Optimizing Communication for Internet-Facing Relays: Tips and Best Practices

adeilson · November 7, 2024, 3:02pm

Hello,

I’m seeking advice on optimizing the communication speed for our internet-facing relay setup.

Currently, we have a relay deployed in Azure that connects with our internal network’s parent relay. This Azure relay supports remote users by distributing necessary content. However, I’ve noticed that client machines often experience significant delays—sometimes up to an entire day—in receiving updates. Additionally, relay status updates to the console can take as long as six hours to reflect accurately, with the relay sometimes appearing as inactive during this period.

I understand that the relay is delivering content, but I’d like to reduce the communication intervals for a more responsive setup. I suspect that the Azure relay’s inability to use UDP ping might be contributing to these delays. Could this be the primary cause?

To achieve this, I’m aiming for the following:

Clients should receive updates in a maximum of 30 minutes.
Faster and more consistent communication between the Azure relay and our internal parent relay.
Improved synchronization between the parent relay and the Azure relay, ensuring timely delivery of content and status updates to clients.

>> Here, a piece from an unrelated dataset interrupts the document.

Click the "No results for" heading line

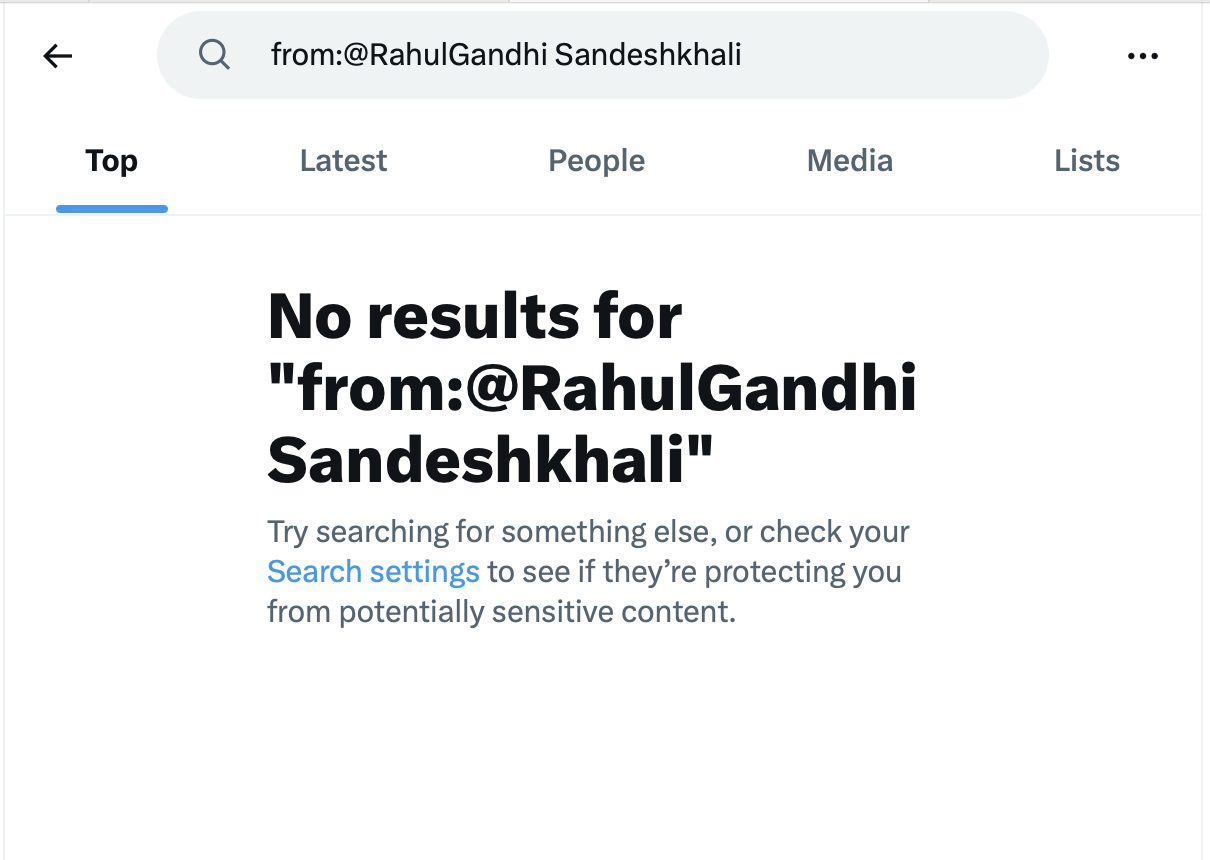coord(475,317)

Are there configurations I should adjust on the parent relay to improve communication flow? Any suggestions for tuning the settings to enhance the responsiveness of this relay setup would be greatly appreciated. I hope this discussion will also benefit others looking to optimize similar environments.

Thank you!

JasonWalker · November 7, 2024, 4:04pm

I would start by combining two distinct features -

Command Polling - to improve the ‘worst-case’ scenario.
Persistent Connections - to make the ‘best-case’ better.

Bear in mind that notifications from your Azure relay to clients would normally be sent over udp/52311, and will almost certainly be blocked from the client by your users’ Site Firewall/Router or home routers (due to NAT, and possibly firewall rules).

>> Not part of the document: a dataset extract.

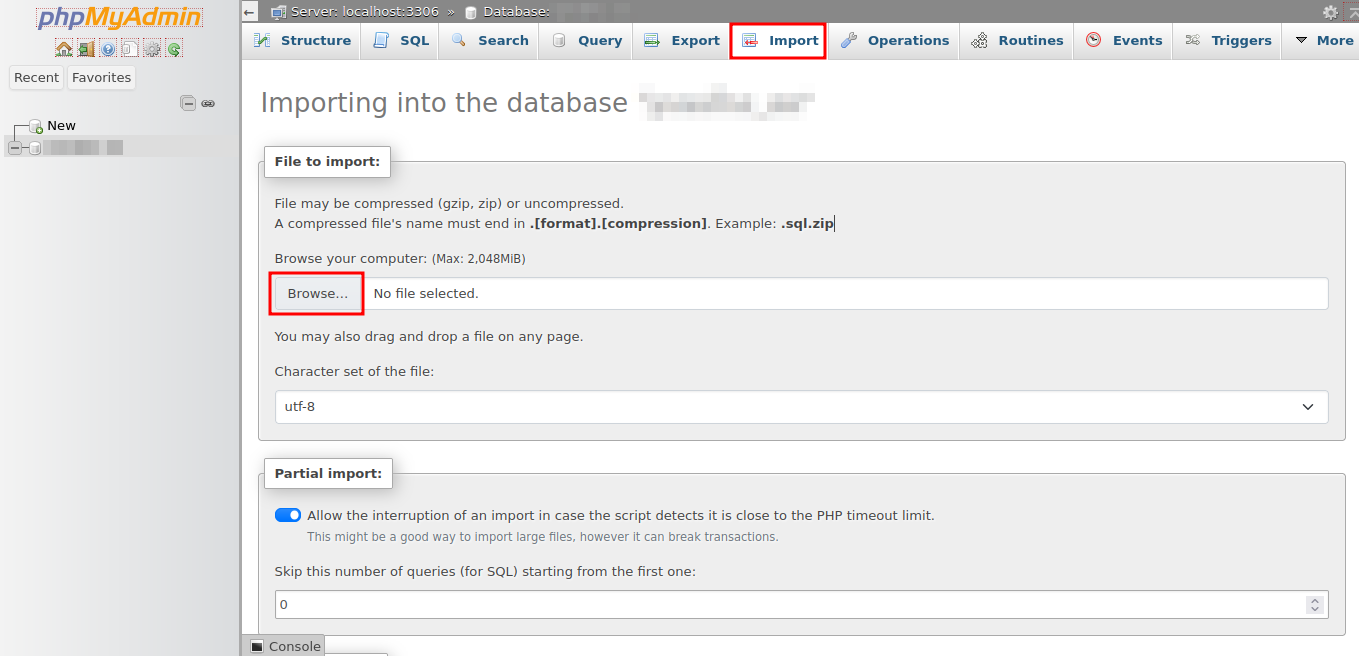Screen dimensions: 1359x656
Task: Click the Home icon in the sidebar
Action: [x=63, y=49]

In contrast, notifications from your internal network Relay to the Azure relay will be sent over tcp/52311. So be sure that the TCP connection is open to the Azure relay as well.

These notifications are involved in telling the downstream relay or client that there is new content - a site has been updated, or an action has been issued, etc. - and the client should gather the updates.

When those notifications are blocked, your two main options are

Command Polling - described at Setting up internet relays
- On a regular schedule, the client or relay will ‘poll’ its parent to see whether there is new content to gather.
- Depending on your deployment size, you might set this to occur every 30 minutes or every hour. The more clients you have, the less frequently you should poll, to reduce workload on the parent relay.
- Configure this on both your clients, and on your Azure relay to poll its parent relay.
- _BESClient_Comm_CommandPollEnable = 1
- _BESClient_Comm_CommandPollIntervalSeconds = 1800
Persistent Connections - you can configure your clients (and, as of 11.0.3, your Relays as well) to establish a persistent TCP connection to their parent, and leave the connection open. Notifications are then sent over this open TCP connection instead of using new UDP or TCP connections downward.
Persistent connections
- On upstream Relays (both the Azure relay and your on-site relay):
  - _BESRelay_PersistentConnection_Enabled = 1
- On your downstream Clients:
  - _BESClient_PersistentConnection_Enabled = 1
- On your Azure Relay (to establish a persistent connection to its parent Relay, assuming both relays are at 11.0.3 or higher):
  - _BESRelay_PersistentConnection_OpenParent = 1

You may also need to tune the allowed number of persistent connections on your Azure relay, if it’s serving a large number of clients and they all need the persistent connections:

_BESRelay_PersistentConnection_MaxNumber
default is 100. If this device is dedicated to the Relay function you can increase that default. I don’t think we offer specific guidance as to “how many is too many”, you’ll need to monitor performance and reliability, but I would say that anywhere from 1000 to 5000 is likely to be ok.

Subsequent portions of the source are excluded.